I apologize if there is already a thread on this. I am interested in how much electricity is lost in the charging process. If you pump 85 KWH into your battery, I am sure that your electric meter on your house will show that you used more than 85 KWH. My question is how much more. All of Tesla's analysis assumes that there is no loss - i.e. perfect transfer - from the AC current in your house into the DC battery in the Model S. Does anyone know how much that loss is and are there any factors that impact that loss - e.g. temperature, current level... And is there anyway to measure the loss. It seems to me that knowing that is critical to being able to calculate cost per mile.

charging efficiency is very very low - and I'm wondering if I have a problem.

I've been suspecting this for a while - but I finally got all the pieces together in one place yesterday and now I know:

I used 12.5 kWh yesterday in my daily driving - and then proceeded to dump 22.51 kwh into the car to charge it - that approaching only 50% charging efficiency and dramatically alters the cost of driving this car.

Does anyone know if this is expected?

50% is low. I've been using an Aeon Labs ZWave Smart Energy Monitor on my 14-50 feed for the past 50 days or 2,300 miles. My charging efficiency (kWh driven / kWh charged) is 71.3%.

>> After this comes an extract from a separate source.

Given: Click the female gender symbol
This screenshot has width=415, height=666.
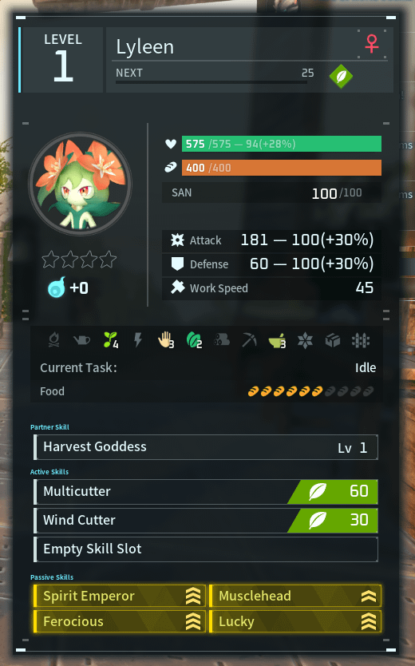Looking at the screenshot, I should coord(372,44).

I estimated that about 14% of my total kWh charged is attributable to the energy lost while the car was parked. If I subtract this 14% vampire loss from the total kWh charged, I get a 83% charging efficiency (kWh driven / (kWh charged - kWh lost while idle))

We have had our car for 18 days. We have logged 1070 miles. The car has always been charged at home on a dedicated meter.
Total kWh used per meter is 462
Total kWh used by car trip B (never been reset): 340
Charged up every night.

74% charging efficiency (including vampire loss at night)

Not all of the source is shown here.